▶ **SHORT EXERCISE**
Could you lay out the listing below as a Markdown table with the columns Number and Record line, one row per line and blank lines left out?

═════ DATA SUPPLIED ═════

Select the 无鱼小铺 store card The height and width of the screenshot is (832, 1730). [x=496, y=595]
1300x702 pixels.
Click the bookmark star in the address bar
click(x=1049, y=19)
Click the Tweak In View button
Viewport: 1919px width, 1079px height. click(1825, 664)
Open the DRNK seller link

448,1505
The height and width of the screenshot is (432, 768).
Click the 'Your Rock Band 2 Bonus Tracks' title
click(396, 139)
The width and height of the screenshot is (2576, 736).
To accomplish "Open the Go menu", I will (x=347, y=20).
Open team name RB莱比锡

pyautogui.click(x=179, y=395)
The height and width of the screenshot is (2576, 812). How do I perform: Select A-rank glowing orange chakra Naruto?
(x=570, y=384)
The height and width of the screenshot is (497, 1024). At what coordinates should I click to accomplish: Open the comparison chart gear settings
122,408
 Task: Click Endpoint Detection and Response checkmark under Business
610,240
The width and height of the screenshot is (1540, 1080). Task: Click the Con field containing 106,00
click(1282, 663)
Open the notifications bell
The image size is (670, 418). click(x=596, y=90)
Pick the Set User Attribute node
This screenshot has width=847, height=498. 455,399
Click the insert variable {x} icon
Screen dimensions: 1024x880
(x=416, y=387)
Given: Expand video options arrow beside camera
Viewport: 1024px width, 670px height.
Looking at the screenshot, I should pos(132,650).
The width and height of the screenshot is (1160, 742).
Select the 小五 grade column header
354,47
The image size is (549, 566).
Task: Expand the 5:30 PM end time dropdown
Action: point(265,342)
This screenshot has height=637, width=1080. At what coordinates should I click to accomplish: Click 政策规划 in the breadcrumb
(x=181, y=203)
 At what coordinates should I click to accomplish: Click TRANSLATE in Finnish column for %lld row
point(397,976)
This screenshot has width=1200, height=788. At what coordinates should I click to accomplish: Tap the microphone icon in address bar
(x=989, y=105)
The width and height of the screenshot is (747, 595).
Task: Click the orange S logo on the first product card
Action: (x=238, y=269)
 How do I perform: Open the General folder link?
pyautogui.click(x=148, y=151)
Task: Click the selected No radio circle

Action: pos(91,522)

═════

▶ **WRITTEN ANSWER**
| Number | Record line |
|---|---|
| 1 | Select the 无鱼小铺 store card The height and width of the screenshot is (832, 1730). [x=496, y=595] |
| 2 | 1300x702 pixels. |
| 3 | Click the bookmark star in the address bar |
| 4 | click(x=1049, y=19) |
| 5 | Click the Tweak In View button |
| 6 | Viewport: 1919px width, 1079px height. click(1825, 664) |
| 7 | Open the DRNK seller link |
| 8 | 448,1505 |
| 9 | The height and width of the screenshot is (432, 768). |
| 10 | Click the 'Your Rock Band 2 Bonus Tracks' title |
| 11 | click(396, 139) |
| 12 | The width and height of the screenshot is (2576, 736). |
| 13 | To accomplish "Open the Go menu", I will (x=347, y=20). |
| 14 | Open team name RB莱比锡 |
| 15 | pyautogui.click(x=179, y=395) |
| 16 | The height and width of the screenshot is (2576, 812). How do I perform: Select A-rank glowing orange chakra Naruto? |
| 17 | (x=570, y=384) |
| 18 | The height and width of the screenshot is (497, 1024). At what coordinates should I click to accomplish: Open the comparison chart gear settings |
| 19 | 122,408 |
| 20 |  Task: Click Endpoint Detection and Response checkmark under Business |
| 21 | 610,240 |
| 22 | The width and height of the screenshot is (1540, 1080). Task: Click the Con field containing 106,00 |
| 23 | click(1282, 663) |
| 24 | Open the notifications bell |
| 25 | The image size is (670, 418). click(x=596, y=90) |
| 26 | Pick the Set User Attribute node |
| 27 | This screenshot has width=847, height=498. 455,399 |
| 28 | Click the insert variable {x} icon |
| 29 | Screen dimensions: 1024x880 |
| 30 | (x=416, y=387) |
| 31 | Given: Expand video options arrow beside camera |
| 32 | Viewport: 1024px width, 670px height. |
| 33 | Looking at the screenshot, I should pos(132,650). |
| 34 | The width and height of the screenshot is (1160, 742). |
| 35 | Select the 小五 grade column header |
| 36 | 354,47 |
| 37 | The image size is (549, 566). |
| 38 | Task: Expand the 5:30 PM end time dropdown |
| 39 | Action: point(265,342) |
| 40 | This screenshot has height=637, width=1080. At what coordinates should I click to accomplish: Click 政策规划 in the breadcrumb |
| 41 | (x=181, y=203) |
| 42 |  At what coordinates should I click to accomplish: Click TRANSLATE in Finnish column for %lld row |
| 43 | point(397,976) |
| 44 | This screenshot has width=1200, height=788. At what coordinates should I click to accomplish: Tap the microphone icon in address bar |
| 45 | (x=989, y=105) |
| 46 | The width and height of the screenshot is (747, 595). |
| 47 | Task: Click the orange S logo on the first product card |
| 48 | Action: (x=238, y=269) |
| 49 |  How do I perform: Open the General folder link? |
| 50 | pyautogui.click(x=148, y=151) |
| 51 | Task: Click the selected No radio circle |
| 52 | Action: pos(91,522) |